Gerek Türkiye sınırları içerisinde gerekse dış ülkelerin sınırları içerisinde yapılan arkeolojik kazılar sonucu Trakya’daki en önemli kalkolitik dönem yerleşmesi Kırklareli ili sınırları içerisinde bulunan Aşağıpınar Höyüktür. Bu höyükte yapılan arkeolojik kazılarda ele geçen insan kemikleri üzerinde yapılan karbon 14 işlemi sonucu höyüğün tarihi en erken İ.Ö. 5800 yılına götürülmüştür.
Mimari
Bu yerleşmedeki mimari, Anadolu’nun hemen hemen her yerleşmesinde olduğu gibi dörtgen planlı evlerden ibaretti. Ağaç dikme, dal örgülü duvarlardan meydana gelen bu barınakların duvarları birkaç kez çamurla sıvanırdı. Bu bahsi geçen evler Neolitik dönemdekinin aksine, yani birbirine yakın olmanın aksine birbirinden ayrı olarak inşa edilirdi. Böylece bahsi geçen yerleşim giderek daha çok kent görünümü almaya başlamıştı. Bunun yanı sıra yerleşimin etrafı, ahşap malzemeden yapılmış ama taş ile desteklenmiş bir savunma duvarı ile çevriliydi. Bunun yanı sıra savunma duvarını bir de hendek takip ediyordu.

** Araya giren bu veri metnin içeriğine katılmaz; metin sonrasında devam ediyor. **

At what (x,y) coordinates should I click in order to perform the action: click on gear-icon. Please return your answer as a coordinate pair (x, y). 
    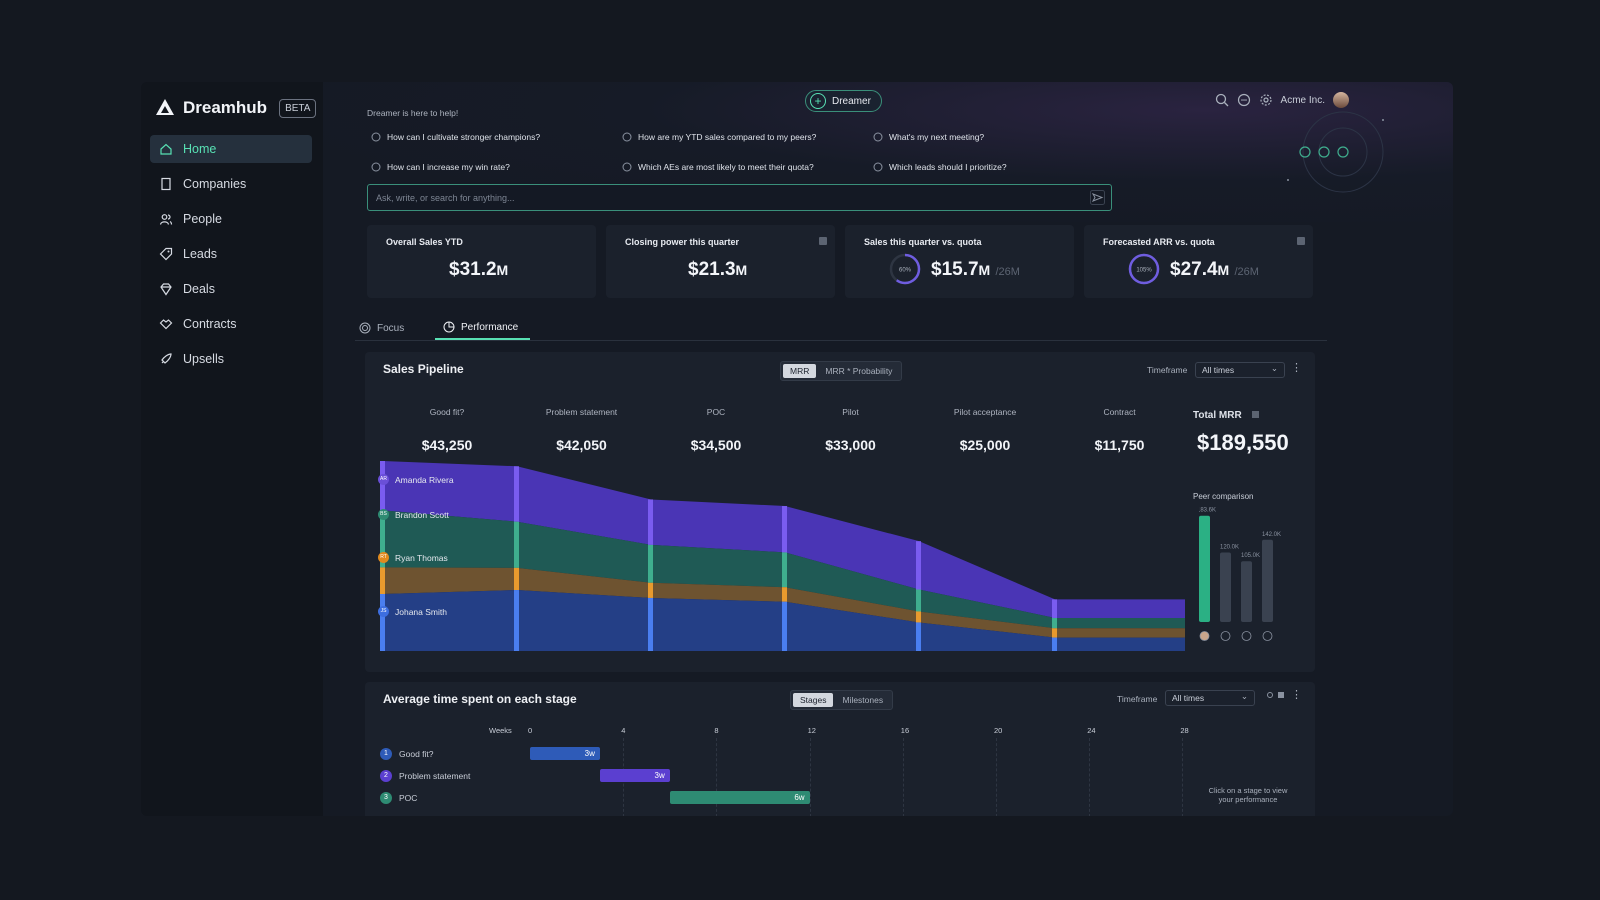
    Looking at the image, I should click on (1266, 100).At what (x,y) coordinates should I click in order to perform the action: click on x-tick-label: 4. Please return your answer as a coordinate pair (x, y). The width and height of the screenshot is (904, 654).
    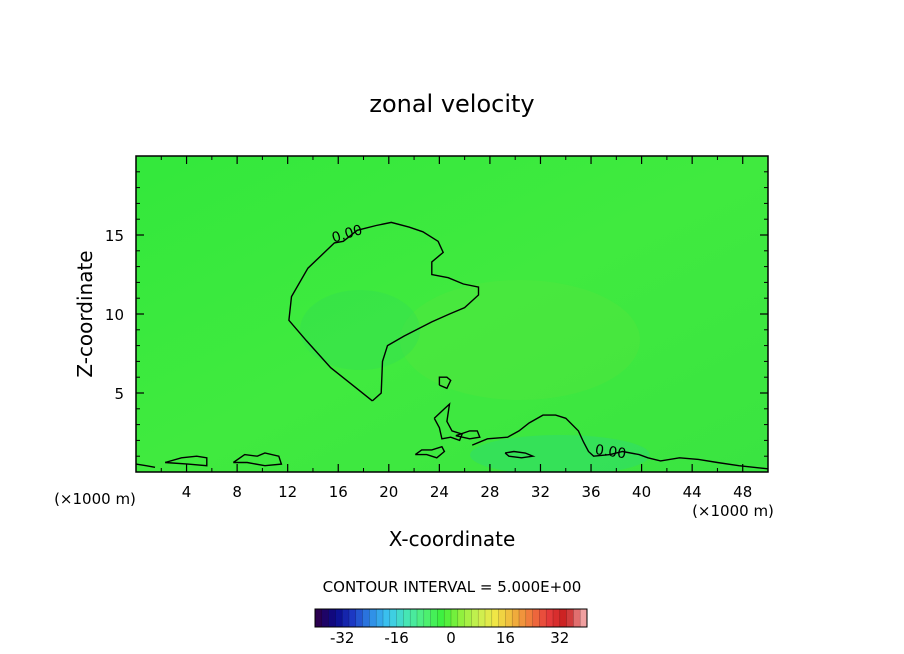
    Looking at the image, I should click on (187, 492). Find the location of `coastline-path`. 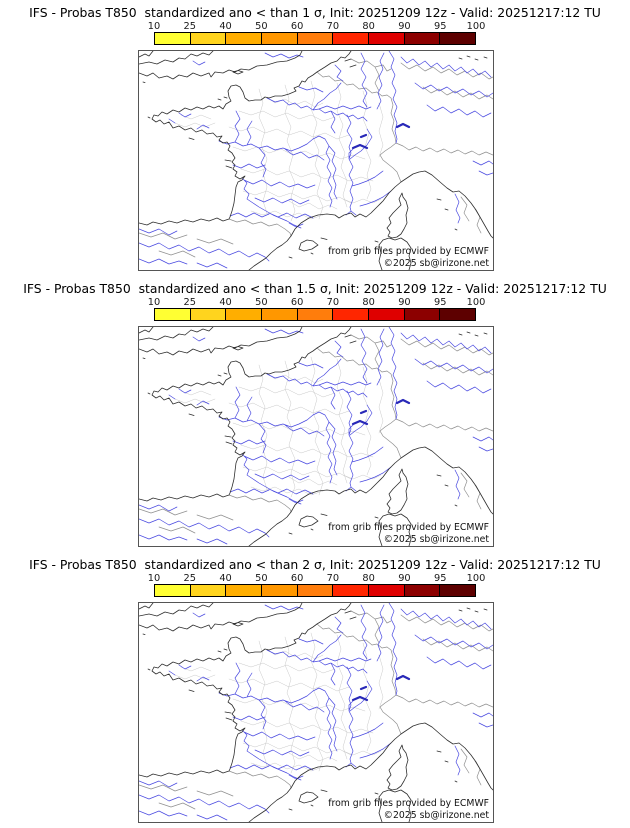

coastline-path is located at coordinates (316, 160).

Böylesine bir savunma sistemi akla savaşları getirse de, burada böylesine bir savaş yaşandığına dair bulgular edinilmemiştir. Bu savunma sistemi daha çok vahşi hayvanların içeriye girmesini önlemek için yapılmış olsa gerekir.
Din Anlayışı
Din anlayışı Anadolu’daki çağdaş merkezlerle benzerlik gösterse de, birtakım farklılıklar bulunur. Daha önceki yazılarımızda defalarca belirttiğimiz üzere, Anadolu’da uzun yıllardır bir Tanrıça Ana kültürü hakimdir. Kadın çocuk doğurduğu için o dönemin insanlarında kutsal görülmüş ve tanrı olarak düşünülmüştür. Yapılan kazılarda çok sayıda üreme organları abartılarak tasvir edilmiş tanrıça ana figürinleri ele geçmiştir. Aşağıpınar kazılarında da bu figürinlerden çok sayıda ele geçmiştir. Lakin bu figürinlerde cinsel organlar abartı olmadan verilmiş, bunun aksine yüzde bulunan burun ve kulak gibi organlar vurgulanmıştır. Bununla birlikte ağız hemen hiç verilmemiştir. Bununla birlikte büyük boyutlu insan görünümlü vazolar da dinle ilgili olmalıdır.
Yaşayış
Bu yerleşim yerinde yapılan kazılarda Aşağıpınar sakinlerinin tarımda oldukça gelişmiş olduğu görülür. Burada yaşayan insanlar iki tür buğday, arpa, mercimek ile burçak tarımı yapıyordu. Bununla birlikte koyun, keçi, domuz ve sığırı evcilleştirerek bunların da etlerinden faydalanıyorlardı. Tarımla birlikte avcılık da süregeliyordu. Geyik ve yaban sığırı avlandığına dair arkeolojik kalıntılar ele geçmiştir.